— Work order —
Would you please print exactly the lines that run from the one with "This screenshot has width=808, height=637." to the last line of the data, both included, without any pictures?
□ □ □ □ □
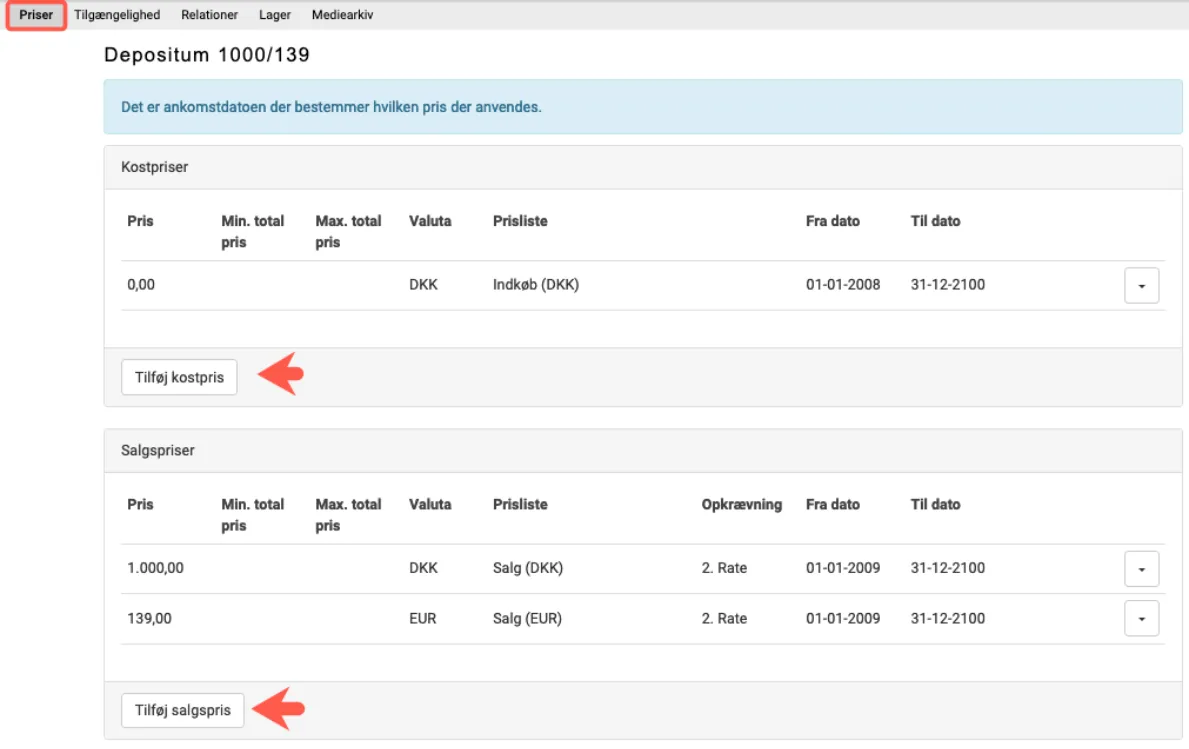Expand the Indkøb (DKK) row dropdown arrow

[1141, 286]
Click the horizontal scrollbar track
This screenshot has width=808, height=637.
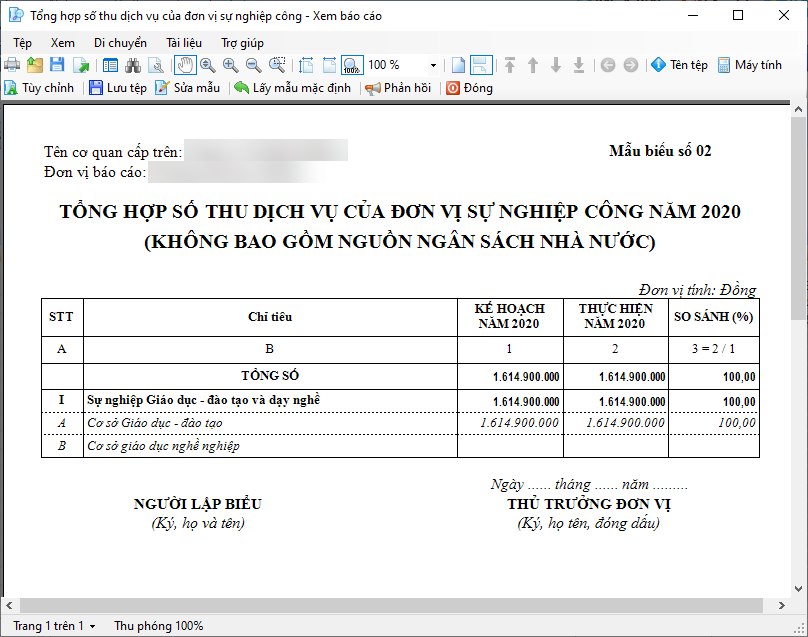[x=391, y=605]
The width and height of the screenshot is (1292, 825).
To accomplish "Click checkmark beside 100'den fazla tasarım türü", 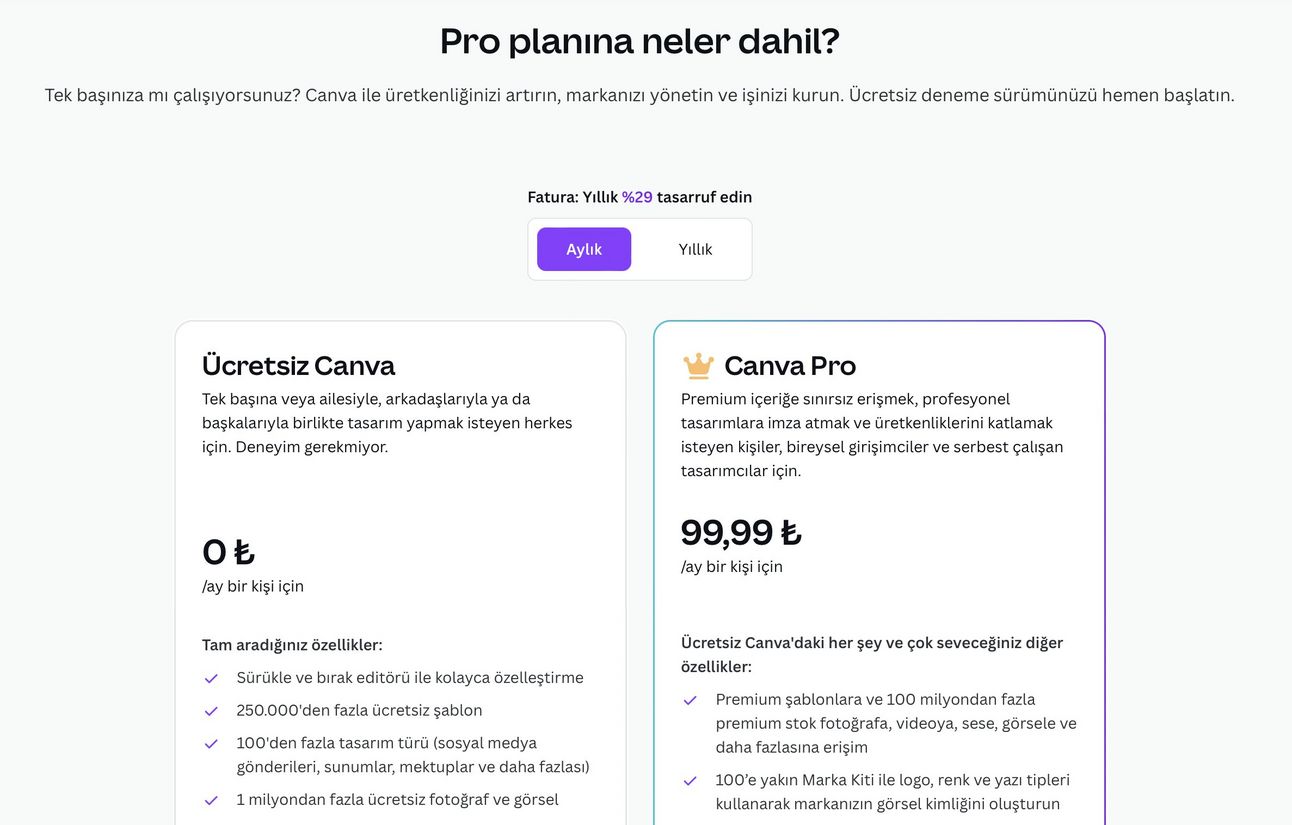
□ □ □ □ □
— Output of the task —
This screenshot has width=808, height=637.
[x=391, y=605]
The width and height of the screenshot is (1292, 825).
To accomplish "Click checkmark beside 100'den fazla tasarım türü", 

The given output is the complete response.